§ **Hedefler**
(1) Blog yazılarında "Ekim 24, 2011" ifadesinden "ile ilgili haber..." ifadesine kadar uzanan bölümü birebir çoğaltın.
(2) Blog yazılarını, gösterilen son cümleden sonra kaldığı yerden devralıp sürdürün.

§ **Kaynak Metin**
88. CUMHURİYET BAYRAMI KUTLU OLSUN...

İnsan-insan ve insan-doğa çelişkisinin sonuçlarının olumsuz biçimde yaşandığı şu günlerde Cumhuriyet'in 88.yılı için coşku duyulması da olumsuz etkilendi doğal olarak...


Yere daha sağlam basılacak, barış ve doğayla dost yaşanacak nice yıl dönümlerine...

Ekim 24, 2011

VAN...



PDA ilk kurulduğunda Van Yüzüncü Yıl Üniversitesi'nden Sayın Sanem Şehribanoğlu üyemiz olmuştu ...
Sonradan Van'dan Sayın Ömer Solak ve Esra Gözeri Dağaynası üyemiz oldular. Bilmediğimiz başkaları da varsa hepsine ve tüm ülkeye "Geçmiş olsun" diyerek Van'a yardım konusundaki sivil girişimleri topluca bulabileceğiniz iletişim kanallarını paylaşalım:

FACEBOOK'TA: VAN'LA DAYANIŞMA 
TWITTER'DA: https://twitter.com/#!/search/Van%20depremi
GOOGLE KİŞİ BULUCU (Tanıdıkları hk. bilgi arayanlar için Google TR Kişi Bulucu yayına girdi):
       *Dipnot TV'de bu konu ile ilgili haber...
       *Şurada, sistemin nasıl kullanılacağını ayrıntılı anlatan bir blog yazısı var! (Japonya'da 600.000       kişinin kaydı girilmiş bu yolla!)
İstanbul Valiliği "EVİM EVİNDİR VAN" kampanyası.. 

Saygıyla...

Ekim 02, 2011

SALT'da TOHUM HASADI

Dün, öğledensonra SALT Beyoğlu'nda çocuklarla "tohum hasadı atölyesi" vardı... Önce ona uğradık... "PDA çocukları"mızdan biri de oradaydı; üyemiz Sayın Osman Cem Gençtürk'ün kızı...
Sonra İSTANBULLAŞMAK sergisini gezdik...

Pelin Demireli’nin işbirliğinde yapılan bu atölyede 12 yaş ve altı çocuklar, gelecek sezonda yeniden dikilmek üzere tohum toplamayı, kurutmayı ve korumayı öğreniyorlar. Atölyeyle bağlantılı olarak 13.00-14.00 saatlerinde ise Açık Sinema’da, sanatçı ve mimar Fritz Haeg’in Londra ve Los Angeles’ta yürüttüğü bahçe projelerini belgeleyen Edible Estates [Yenilebilir Mülkler] filmleri gösterildi.

§ **Veri Bölümü**
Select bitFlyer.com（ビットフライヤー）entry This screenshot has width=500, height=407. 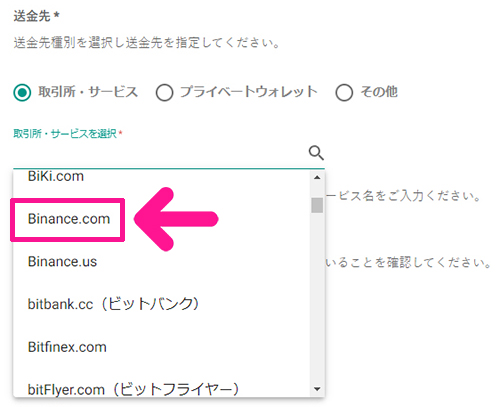point(162,389)
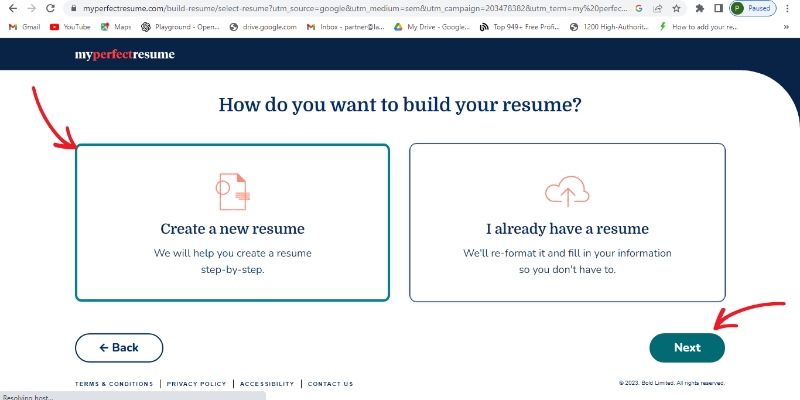Bookmark this page with the star icon
800x400 pixels.
tap(676, 8)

§ **Görev Bazında Yanıtlar**
(1)
Ekim 24, 2011

VAN...



PDA ilk kurulduğunda Van Yüzüncü Yıl Üniversitesi'nden Sayın Sanem Şehribanoğlu üyemiz olmuştu ...
Sonradan Van'dan Sayın Ömer Solak ve Esra Gözeri Dağaynası üyemiz oldular. Bilmediğimiz başkaları da varsa hepsine ve tüm ülkeye "Geçmiş olsun" diyerek Van'a yardım konusundaki sivil girişimleri topluca bulabileceğiniz iletişim kanallarını paylaşalım:

FACEBOOK'TA: VAN'LA DAYANIŞMA 
TWITTER'DA: https://twitter.com/#!/search/Van%20depremi
GOOGLE KİŞİ BULUCU (Tanıdıkları hk. bilgi arayanlar için Google TR Kişi Bulucu yayına girdi):
       *Dipnot TV'de bu konu ile ilgili haber...

(2)
SALT Beyoğlu’nun dördüncü katındaki Bahçe, Fritz Haeg tarafından, sürekli bir eğitim ve kültür programına merkez oluşturacak bir yenilebilir bitki yetiştirme projesi şeklinde geliştirilmiş... Haeg, 2005’ten bu yana yerel halk ve organizasyonlarla işbirliği içerisinde, Edible Estates [Yenilebilir Mülkler] olarak bilinen, alışılmadık kentsel alanlarda sebze, meyve ve bitki yetiştirilen bahçeler yaratıyor. Pelin Demireli, çeşitli dönemlerde Sulukule Gönüllüleri Derneği, Şişli Ekolojik Pazar, Kuzguncuk İlköğretim Okulu, Kınalı Yaz Kampı ve Minik Fırın'da çocuklara yönelik bahçe ve yemek atölyeleri düzenliyor. Ayrıca, tohum kardeşliği ile İstanbul içi ve dışında geleneksel tohumların takası ve yaygınlaşması için çalışıyor.

Eylül 15, 2011

HAFİZE BALİÇ'İN BAHÇESİNE GİTTİK!

Hafize Baliç Evi ve Bahçesi- Çerkesköy, 2011
Hafize Baliç'in çocukları ve gelinleri...
Soldan: Ferah Baliç, Sevinç Baliç, İlhan ve Hakkı Baliç...
Sadece pembe domatesler değilmiş
rahmetlinin  merakı...  Bu gül de onun ektiği çiçeklerden...
Geçtiğimiz hafta sonu, Hakkı ve Sevinç Baliç'le Pembe Domates Ağı'nın kurulmasına vesile olan pembe domatesleri bahçesinde yetiştiren merhume Hafize Baliç'in Çerkesköy'deki evine gittik...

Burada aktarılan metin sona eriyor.